CHALLENGES:
1. From the review comment on DevTools documentation, reproduce word for word the part that opens with the words containing "Attachment #8732307 - Flags: review?(pbrosset)" and closes with "front-end architecture, etc.).".
2. Write the next part of the review comment on DevTools documentation, starting after its last sentence.

EXCERPTED PASSAGE:
★ ★ ★

Attachment #8732307 - Flags: review?(pbrosset) → review+
Actually, thinking about it more, I'm not sure we should have the coding style and contribution docs in this patch. I know they are just basically links to our wikis, but still, I think there is value in keeping this purely about technical architecture docs (react, debugger protocol, front-end architecture, etc.).
At least until we figure out what we want to do with these 3 different docs:
- https://wiki.mozilla.org/DevTools/Hacking
  => Our official docs
- https://developer.mozilla.org/en-US/docs/Tools/Contributing/Contribute_on_nightly
  => A new way to contribute using git and the DevTools Reload addon
- https://groups.google.com/forum/#!topic/mozilla.dev.developer-tools/BLgCfdVnBjI
  => A new proposal to have contributor docs on http://firefox-dev.tools

The final vision, I think, is to have one agreed way to contribute (most probably using git and potentially with the Reload addon when possible), then document this nicely on http://firefox-dev.tools
and make sure the wiki and mdn pages go away.
When that happens, we could have a sub-section in http://firefox-dev.tools that contains internal tech docs which would basically be the git-book you're working on.

★ ★ ★

GIVEN MATERIAL:
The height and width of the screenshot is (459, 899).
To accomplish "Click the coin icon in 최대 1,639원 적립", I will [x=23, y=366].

★ ★ ★

THE ANSWERS:
1.
Attachment #8732307 - Flags: review?(pbrosset) → review+
Actually, thinking about it more, I'm not sure we should have the coding style and contribution docs in this patch. I know they are just basically links to our wikis, but still, I think there is value in keeping this purely about technical architecture docs (react, debugger protocol, front-end architecture, etc.).

2.
So it makes sense then not to have any page of this book being about contributing, since we'll have that somewhere else already.

Of course we need someone to champion this and actually make it happen (I think Gabriel wants to do this). And there's a lot of sub-docs on https://wiki.mozilla.org/DevTools/Hacking which would need to be moved too.
(In reply to Patrick Brosset [:pbro] from comment #4)
> Actually, thinking about it more, I'm not sure we should have the coding
> style and contribution docs in this patch. I know they are just basically
> links to our wikis, but still, I think there is value in keeping this purely
> about technical architecture docs (react, debugger protocol, front-end
> architecture, etc.).

I was thinking of moving everything in here, but after thinking a bit more, I agree. It's too important to be able to quickly change the "getting started" docs and those changes are frequent small tweaks. It would be annoying to commit to the tree for all of that.

I had already removed the "getting started" page and I just removed the "coding style" section. I kept a very short section in the main intro page that link to the other pages, as I still think we should reference them. But having them as separate sections isn't good.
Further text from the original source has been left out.